▶ _EXERCISE_:
Write the next part of the China travel health text, starting after its final sentence.

▶ _SUPPLIED TEXT_:

>>>

Health
Reference only, not medical advice. Tap water is generally not drinkable; use sealed/treated water and careful food hygiene. Prevent mosquito/tick bites, especially in warm southern/rural areas. Plan gradual ascent for Tibet/Qinghai and other high-altitude routes. Summer heat, winter cold, air pollution, animal bites and freshwater exposure can matter by itinerary.
Vaccinations
Consult a doctor or travel clinic at least 4 weeks before travel. Be current on routine vaccines, including MMR, polio, flu, varicella, Tdap, shingles as appropriate, plus COVID-19. CDC commonly recommends hepatitis A, hepatitis B and typhoid; consider Japanese encephalitis, rabies or tick-borne encephalitis based on rural, outdoor, long-stay or animal-exposure plans. Yellow-fever vaccine is not recommended for China itself, but a certificate is required if arriving from a yellow-fever-risk country, including airport transits over 12 hours; Hong Kong/Macao-only itineraries are exempt.

<<<

▶ _DATASET RECORDS_:

>>>

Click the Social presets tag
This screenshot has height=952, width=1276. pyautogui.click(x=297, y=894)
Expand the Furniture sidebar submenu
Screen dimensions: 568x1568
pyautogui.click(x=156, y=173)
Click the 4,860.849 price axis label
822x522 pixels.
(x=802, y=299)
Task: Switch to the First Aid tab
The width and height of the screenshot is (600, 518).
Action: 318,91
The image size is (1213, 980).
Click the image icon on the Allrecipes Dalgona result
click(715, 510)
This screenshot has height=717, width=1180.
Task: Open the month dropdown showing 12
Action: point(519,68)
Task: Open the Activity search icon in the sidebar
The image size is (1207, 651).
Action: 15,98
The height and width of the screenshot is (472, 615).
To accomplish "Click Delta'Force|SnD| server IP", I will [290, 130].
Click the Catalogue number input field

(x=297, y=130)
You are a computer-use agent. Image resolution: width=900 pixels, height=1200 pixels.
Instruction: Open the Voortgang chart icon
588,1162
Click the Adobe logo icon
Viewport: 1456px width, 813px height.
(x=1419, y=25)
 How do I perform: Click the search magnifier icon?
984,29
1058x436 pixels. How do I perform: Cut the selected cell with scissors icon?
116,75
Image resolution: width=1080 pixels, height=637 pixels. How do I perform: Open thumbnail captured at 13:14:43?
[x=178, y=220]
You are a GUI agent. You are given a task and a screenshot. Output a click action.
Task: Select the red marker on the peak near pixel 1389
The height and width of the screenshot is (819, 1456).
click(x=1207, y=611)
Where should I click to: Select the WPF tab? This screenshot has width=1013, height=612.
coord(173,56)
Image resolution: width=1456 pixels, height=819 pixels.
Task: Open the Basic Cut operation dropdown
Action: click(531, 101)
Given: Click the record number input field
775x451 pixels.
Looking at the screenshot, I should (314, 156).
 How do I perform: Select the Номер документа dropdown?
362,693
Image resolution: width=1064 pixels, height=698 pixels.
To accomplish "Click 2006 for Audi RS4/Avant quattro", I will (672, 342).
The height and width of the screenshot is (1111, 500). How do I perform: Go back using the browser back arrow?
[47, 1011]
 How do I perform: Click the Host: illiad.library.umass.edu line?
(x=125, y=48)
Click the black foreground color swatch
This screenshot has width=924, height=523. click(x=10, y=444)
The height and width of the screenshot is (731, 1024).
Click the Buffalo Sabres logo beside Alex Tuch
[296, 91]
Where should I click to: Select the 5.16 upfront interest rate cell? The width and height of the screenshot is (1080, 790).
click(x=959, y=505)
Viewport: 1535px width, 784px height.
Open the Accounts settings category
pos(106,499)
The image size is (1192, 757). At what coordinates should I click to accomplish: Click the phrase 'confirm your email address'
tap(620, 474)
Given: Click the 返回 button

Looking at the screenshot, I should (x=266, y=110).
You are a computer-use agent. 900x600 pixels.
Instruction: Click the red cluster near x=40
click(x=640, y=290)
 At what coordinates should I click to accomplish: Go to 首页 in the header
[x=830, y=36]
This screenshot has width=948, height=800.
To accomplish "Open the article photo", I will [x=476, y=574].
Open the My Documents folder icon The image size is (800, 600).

<<<

▶ _EXERCISE ANSWER_:
eSIM / connectivity
Mainland connectivity is strong in cities and transport corridors. China Mobile, China Unicom and China Telecom are the main mobile carriers. Phone eSIM service has expanded but remains more regulated than in many destinations, with real-name registration and device/carrier limits; many visitors still use international roaming, travel eSIMs that roam on Chinese networks, or passport-registered physical tourist SIMs at airports/carrier shops. Check compatibility before relying on eSIM-only phones.
Health/vaccine info is reference only, not medical advice — consult a doctor or travel clinic; defer to CDC/WHO and official sources (as of 2026-06-20).